Che cosa manca ora per raggiungere l’obiettivo? «Alcuni passi avanti sono stati fatti. Il momento impone però coraggio, determinazione e capacità di decisione molto più forti. Ci vorrebbe la stessa visione, la stessa lungimiranza che affiora nel Disegno di Legge che il governo De Gasperi aveva predisposto sul tema. L’ho riletto recentemente. Quando si lavorava alla Ced, la Comunità europea di Difesa, che poi fu bloccata dal voto del Parlamento francese nel 1954, perché nel frattempo era cambiata maggioranza, si erano costruite proposte di legge coordinate tra i Paesi aderenti, tra cui quella italiana del ’52, con De Gasperi primo firmatario. Prevedeva già allora forze armate europee per le quali era previsto addirittura che assetti nazionali vigenti permanessero soltanto per determinate funzioni».

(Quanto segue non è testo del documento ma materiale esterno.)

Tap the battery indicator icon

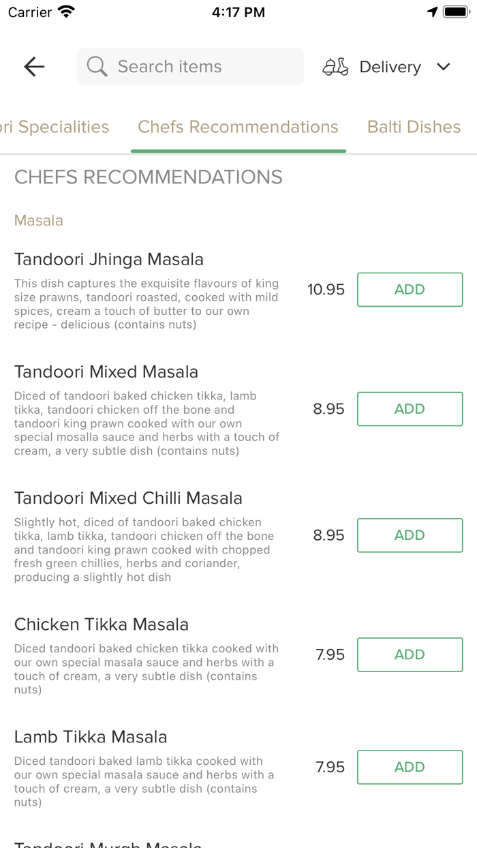(456, 12)
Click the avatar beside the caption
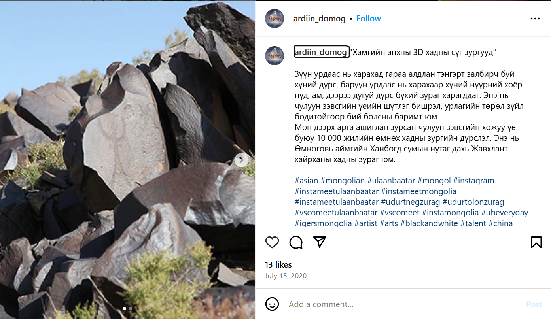Image resolution: width=551 pixels, height=319 pixels. (275, 56)
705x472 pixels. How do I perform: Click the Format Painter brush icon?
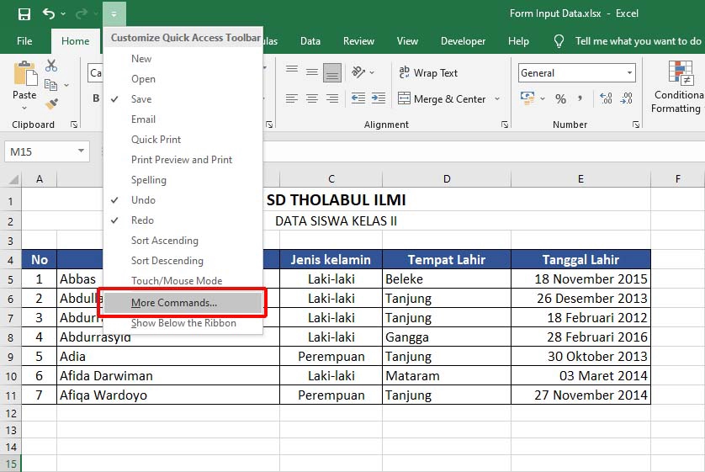point(51,103)
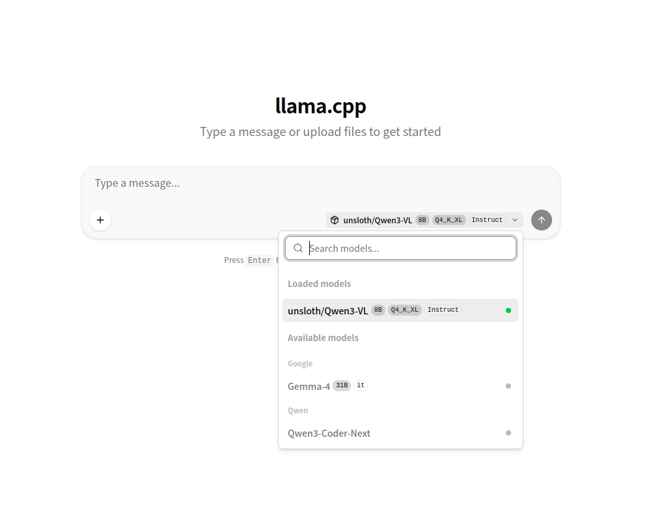664x509 pixels.
Task: Click the Loaded models section header
Action: [319, 283]
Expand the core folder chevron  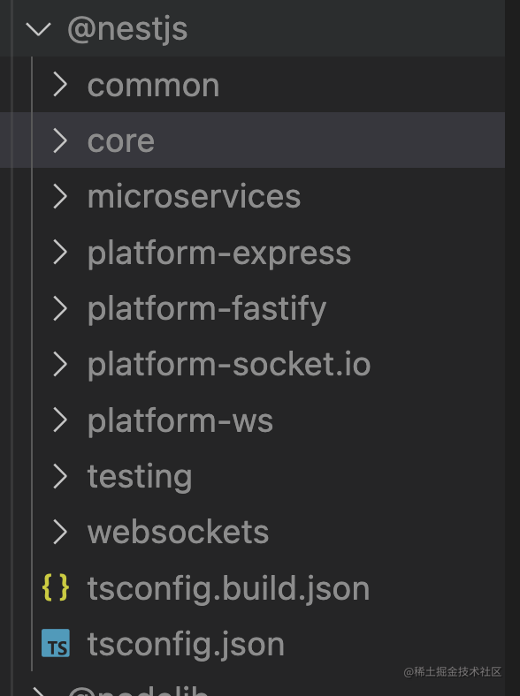(x=60, y=140)
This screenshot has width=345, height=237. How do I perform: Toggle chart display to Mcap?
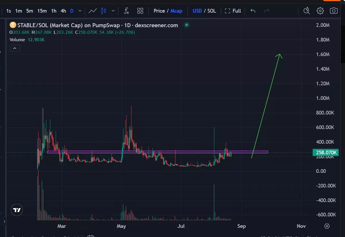coord(176,11)
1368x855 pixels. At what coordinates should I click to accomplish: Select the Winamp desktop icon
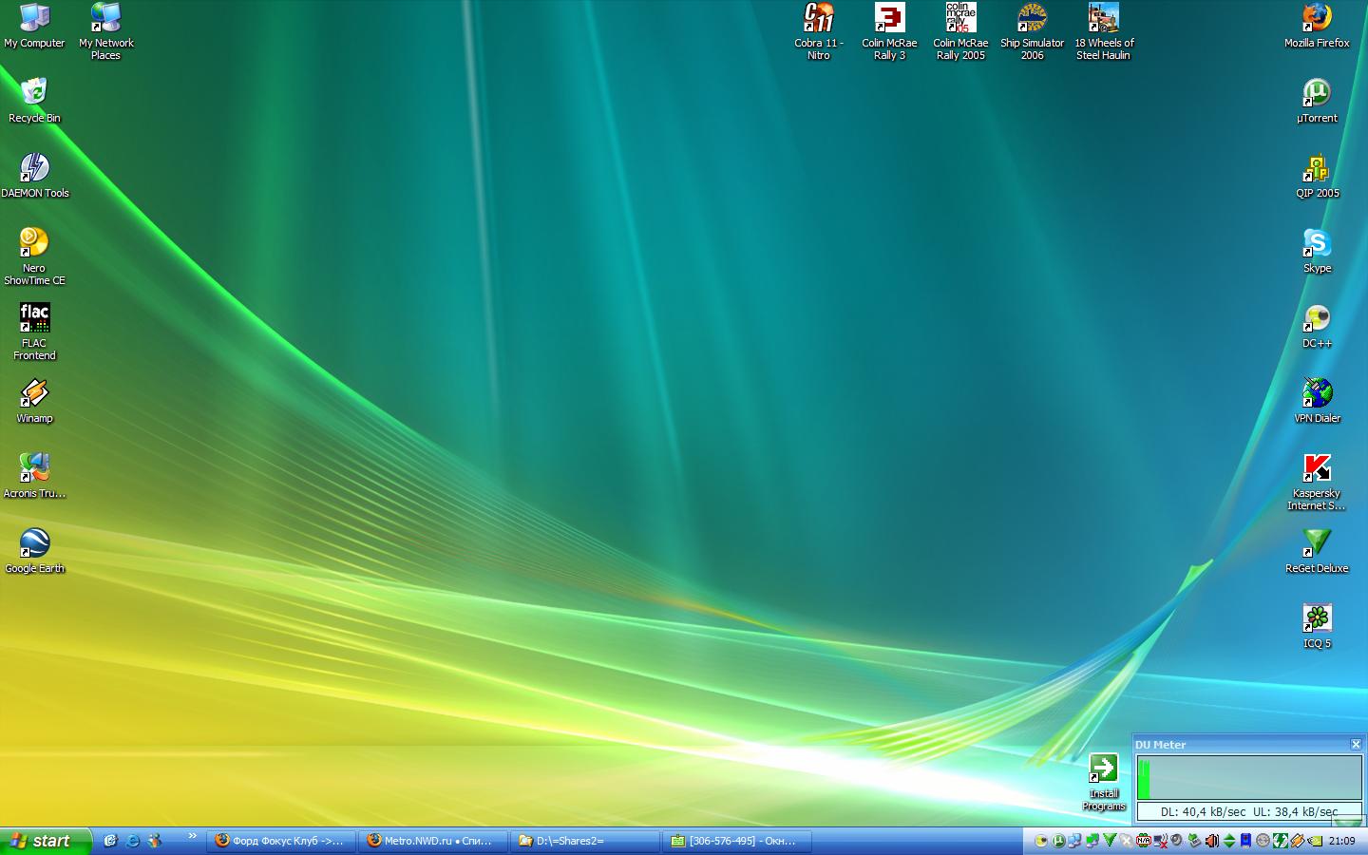click(34, 393)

A frenare fino a oggi sono stari solo i Paesi? O anche nelle forze armate c’è una sorta di “corporativismo”?«Sicuramente la spinta allo status quo viene in primis dalla riluttanza degli Stati a cedere sovranità. Si spinge in questa direzione, sulla Difesa, soltanto chi veramente crede negli Stati Uniti d’Europa. È vero: i corpi militari hanno la tendenza a conservare le proprie strutture, organizzazioni, assetti e progressioni di carriera. È un elemento che è stato più forte in passato, però, ora si sente molto meno. L’elemento decisivo rimane la decisione politica».
Che cosa ha modificato nel contesto la vicenda ucraina?«Oggi si parla di aumento per le spese della Difesa, con una decisione della Germania inedita per rapidità volume, decisione molto forte per una nazione che, dal Dopoguerra in poi, ha sempre avuto difficoltà a trattare le questioni legate all’armamento. Ed oggi lo decide conun Cancelliere socialdemocratico. Ma proprio per questo è il momento in cui ogni Paese non può andare avanti per i fatti suoi. È necessario anche costruire un’industria europea della Difesa. Adesso è il momento. E non solo per l’Ucraina».
Questo modificherebbe anche il rapporto con la Nato?«La Nato rimane imprescindibile ma bisogna costruire un pilastro più forte in Europa. Basta pensare alla sfida che ci attende, agli squilibri che la guerra in corso lascerà sul territorio europeo quando, come tutti auspichiamo, sarà finita. Una Nato con più punti di vista autorevoli saprebbe contemperare le visioni strategiche: quelle statunitensi con quelle europee, nell’interesse di tutti».
Perché oggi il peso degli Usa rimane soverchiante.«Quando ci sono le riunioni Nato parlano gli Stati Uniti, poi parla la Gran Bretagna, poi tutti gli altri Paesi che pesano per la forza che possono esprimere. Una posizione comune rafforza l’interlocuzione e una lettura non univoca aiuta di più a dare le risposte giuste»
Qual è il ruolo dell’Italia in questo processo?«L’Italia ha forze armate di alto livello. Eccellenze. Molto capaci professionalmente, com’è stato riconosciuto in tutte le missioni. Hanno una grande attitudine a comprendere i contesti, le culture e il modo di atteggiarsi. C’è uno stile italiano. In più, l’Italia è stata la nazione che più ha lavorato per la Difesa comune, sin dagli anni Cinquanta. Il nostro Paese deve essere uno dei motori di questo processo».